Just a few years ago the Forest Service wrote, "...the East Fork Blacks Fork drainage is attractive because of its picturesque qualities and the relatively quiet atmosphere; a special kind of resource in its own right." The scenery of the East Fork is what attracts, but its wildness brings you back.


To learn what is special about the Uintas, visit the Blacks Fork. Historically, the Blacks Fork piedmont glacier extended further north than any glacier in the Uintas. The mountains and peaks are more rugged and more typical of the northern Rockies than anywhere in Utah.

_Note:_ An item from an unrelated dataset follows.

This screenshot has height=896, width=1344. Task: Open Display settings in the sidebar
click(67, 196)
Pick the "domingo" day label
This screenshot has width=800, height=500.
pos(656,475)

All of the Blacks Fork major tributaries--West Fork, East Fork and Little East Fork-- head in alpine basins surrounded by lofty 13,000' peaks. Yet in every case where the Wilderness ends is still wilderness: two or three miles on the East Fork and Little East Fork; three to four miles on the West Fork; almost all of the Middle Fork. This is country made up of broad glacial basins, the dominant impression one carries on a walk through the mid-level country failing in this supplement's scope or on a climb into the high open country of Squaw, Lovenia, Red Knob. It is a land of moose, goshawk, bear and whistling marmot. It is the inextricable connective tissue between the high country and the designated trailheads. It belongs in roadless protection, not punctuated by man's extractive machinery. It is the heart of the Uintas. The entire hydrological drainage system of unroaded terrain is easily manageable, the epitome of natural functioning system and a large remote and isolated region of incredible ruggedness and diversity. It is inseparable from the Wilderness, a spiritual piece of that Wilderness. And while the water here flows to the Green River it is as much as a part of the wildness of the adjacent unroaded drainages of the Bear River which flow to the Great Basin.